Stored data entries:
Content starts
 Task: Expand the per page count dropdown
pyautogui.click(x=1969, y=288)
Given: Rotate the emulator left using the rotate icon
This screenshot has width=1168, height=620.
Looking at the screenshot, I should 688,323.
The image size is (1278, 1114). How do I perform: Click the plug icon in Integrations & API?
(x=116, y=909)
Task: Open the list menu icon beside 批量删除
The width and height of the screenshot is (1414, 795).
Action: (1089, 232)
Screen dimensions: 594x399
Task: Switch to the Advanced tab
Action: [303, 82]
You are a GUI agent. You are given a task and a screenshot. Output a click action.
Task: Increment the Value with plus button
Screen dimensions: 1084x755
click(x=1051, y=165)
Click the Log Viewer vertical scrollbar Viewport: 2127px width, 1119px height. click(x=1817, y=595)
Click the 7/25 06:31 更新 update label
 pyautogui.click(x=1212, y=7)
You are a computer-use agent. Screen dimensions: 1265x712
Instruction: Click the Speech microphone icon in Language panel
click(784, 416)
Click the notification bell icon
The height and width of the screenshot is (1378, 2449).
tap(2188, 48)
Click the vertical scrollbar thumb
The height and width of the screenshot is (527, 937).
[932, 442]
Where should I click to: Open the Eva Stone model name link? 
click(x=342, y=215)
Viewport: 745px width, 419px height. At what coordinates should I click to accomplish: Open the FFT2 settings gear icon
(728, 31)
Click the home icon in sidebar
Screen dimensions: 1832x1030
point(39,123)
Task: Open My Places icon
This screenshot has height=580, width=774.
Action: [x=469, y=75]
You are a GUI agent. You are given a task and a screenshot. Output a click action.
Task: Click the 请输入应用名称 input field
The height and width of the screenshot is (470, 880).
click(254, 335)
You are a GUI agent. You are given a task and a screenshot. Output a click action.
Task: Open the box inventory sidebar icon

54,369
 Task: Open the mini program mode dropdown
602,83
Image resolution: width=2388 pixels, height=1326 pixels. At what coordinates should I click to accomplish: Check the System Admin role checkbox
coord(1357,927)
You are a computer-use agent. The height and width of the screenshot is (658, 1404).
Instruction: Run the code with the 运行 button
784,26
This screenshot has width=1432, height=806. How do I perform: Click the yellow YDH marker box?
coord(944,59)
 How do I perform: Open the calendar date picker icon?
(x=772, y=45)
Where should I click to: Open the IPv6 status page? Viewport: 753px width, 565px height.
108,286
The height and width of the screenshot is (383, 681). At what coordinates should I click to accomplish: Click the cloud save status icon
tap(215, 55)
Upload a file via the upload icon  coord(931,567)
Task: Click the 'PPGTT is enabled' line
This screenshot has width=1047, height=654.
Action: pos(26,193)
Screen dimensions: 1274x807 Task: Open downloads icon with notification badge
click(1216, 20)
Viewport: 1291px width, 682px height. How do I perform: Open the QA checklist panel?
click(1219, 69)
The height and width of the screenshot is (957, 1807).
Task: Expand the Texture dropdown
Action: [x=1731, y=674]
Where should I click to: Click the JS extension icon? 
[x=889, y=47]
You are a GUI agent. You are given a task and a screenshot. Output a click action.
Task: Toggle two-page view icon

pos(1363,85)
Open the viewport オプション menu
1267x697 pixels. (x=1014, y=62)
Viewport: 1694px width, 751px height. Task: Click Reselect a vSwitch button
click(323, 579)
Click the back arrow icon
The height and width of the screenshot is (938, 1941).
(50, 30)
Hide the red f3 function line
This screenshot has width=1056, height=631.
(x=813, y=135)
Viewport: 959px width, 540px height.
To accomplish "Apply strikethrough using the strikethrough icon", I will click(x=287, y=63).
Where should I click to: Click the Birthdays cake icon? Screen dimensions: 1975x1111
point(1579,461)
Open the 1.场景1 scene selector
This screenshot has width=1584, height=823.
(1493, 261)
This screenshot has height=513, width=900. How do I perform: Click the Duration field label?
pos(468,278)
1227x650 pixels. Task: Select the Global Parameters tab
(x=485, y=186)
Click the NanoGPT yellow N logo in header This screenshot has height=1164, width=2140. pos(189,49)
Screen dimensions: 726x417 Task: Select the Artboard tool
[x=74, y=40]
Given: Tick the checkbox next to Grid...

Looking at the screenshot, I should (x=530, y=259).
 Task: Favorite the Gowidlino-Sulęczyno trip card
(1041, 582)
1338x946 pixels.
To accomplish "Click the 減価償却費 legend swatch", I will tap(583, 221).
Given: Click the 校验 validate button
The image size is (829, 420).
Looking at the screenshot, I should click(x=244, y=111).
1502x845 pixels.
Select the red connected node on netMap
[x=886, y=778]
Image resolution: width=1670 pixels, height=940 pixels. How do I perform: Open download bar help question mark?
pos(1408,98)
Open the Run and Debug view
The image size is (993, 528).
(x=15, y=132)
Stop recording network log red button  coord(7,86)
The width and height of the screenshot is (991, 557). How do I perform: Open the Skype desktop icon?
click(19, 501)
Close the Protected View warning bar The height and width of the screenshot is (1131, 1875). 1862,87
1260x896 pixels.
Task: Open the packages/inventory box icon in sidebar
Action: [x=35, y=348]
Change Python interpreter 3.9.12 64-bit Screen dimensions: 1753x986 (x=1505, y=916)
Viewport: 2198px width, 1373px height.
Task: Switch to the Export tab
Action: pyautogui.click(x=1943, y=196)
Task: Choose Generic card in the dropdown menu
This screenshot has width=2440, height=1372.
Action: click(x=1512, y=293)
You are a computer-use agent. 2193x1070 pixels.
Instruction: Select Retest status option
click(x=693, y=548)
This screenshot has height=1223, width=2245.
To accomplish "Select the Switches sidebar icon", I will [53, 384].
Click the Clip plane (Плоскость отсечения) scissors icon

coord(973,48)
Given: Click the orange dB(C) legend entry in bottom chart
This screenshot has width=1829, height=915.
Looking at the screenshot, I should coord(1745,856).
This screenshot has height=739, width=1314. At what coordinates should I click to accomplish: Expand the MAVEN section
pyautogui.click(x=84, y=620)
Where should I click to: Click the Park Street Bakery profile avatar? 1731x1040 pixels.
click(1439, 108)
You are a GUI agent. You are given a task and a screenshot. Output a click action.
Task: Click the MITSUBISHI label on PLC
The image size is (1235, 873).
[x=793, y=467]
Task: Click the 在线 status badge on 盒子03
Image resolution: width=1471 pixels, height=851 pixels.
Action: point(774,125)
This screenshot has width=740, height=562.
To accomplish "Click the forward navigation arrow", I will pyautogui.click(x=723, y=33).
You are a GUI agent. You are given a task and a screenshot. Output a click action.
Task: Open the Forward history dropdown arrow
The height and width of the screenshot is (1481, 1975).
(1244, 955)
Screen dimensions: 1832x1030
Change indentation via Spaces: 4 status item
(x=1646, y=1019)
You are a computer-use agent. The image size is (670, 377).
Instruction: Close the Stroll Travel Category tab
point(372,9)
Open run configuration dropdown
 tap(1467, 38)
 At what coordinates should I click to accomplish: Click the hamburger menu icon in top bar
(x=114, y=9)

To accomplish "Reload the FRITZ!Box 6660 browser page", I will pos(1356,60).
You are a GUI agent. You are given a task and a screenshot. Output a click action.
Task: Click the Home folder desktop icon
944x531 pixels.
Content ends
## Your objective
From the line containing "Given: Click the orange" to the final line of the data, repeat each line exactly. Include both ends.

## Task output
Given: Click the orange dB(C) legend entry in bottom chart
This screenshot has width=1829, height=915.
Looking at the screenshot, I should coord(1745,856).
This screenshot has height=739, width=1314. At what coordinates should I click to accomplish: Expand the MAVEN section
pyautogui.click(x=84, y=620)
Where should I click to: Click the Park Street Bakery profile avatar? 1731x1040 pixels.
click(1439, 108)
You are a GUI agent. You are given a task and a screenshot. Output a click action.
Task: Click the MITSUBISHI label on PLC
The image size is (1235, 873).
[x=793, y=467]
Task: Click the 在线 status badge on 盒子03
Image resolution: width=1471 pixels, height=851 pixels.
Action: point(774,125)
This screenshot has width=740, height=562.
To accomplish "Click the forward navigation arrow", I will pyautogui.click(x=723, y=33).
You are a GUI agent. You are given a task and a screenshot. Output a click action.
Task: Open the Forward history dropdown arrow
The height and width of the screenshot is (1481, 1975).
(1244, 955)
Screen dimensions: 1832x1030
Change indentation via Spaces: 4 status item
(x=1646, y=1019)
You are a computer-use agent. The image size is (670, 377).
Instruction: Close the Stroll Travel Category tab
point(372,9)
Open run configuration dropdown
 tap(1467, 38)
 At what coordinates should I click to accomplish: Click the hamburger menu icon in top bar
(x=114, y=9)

To accomplish "Reload the FRITZ!Box 6660 browser page", I will pos(1356,60).
You are a GUI agent. You are given a task and a screenshot. Output a click action.
Task: Click the Home folder desktop icon
944x531 pixels.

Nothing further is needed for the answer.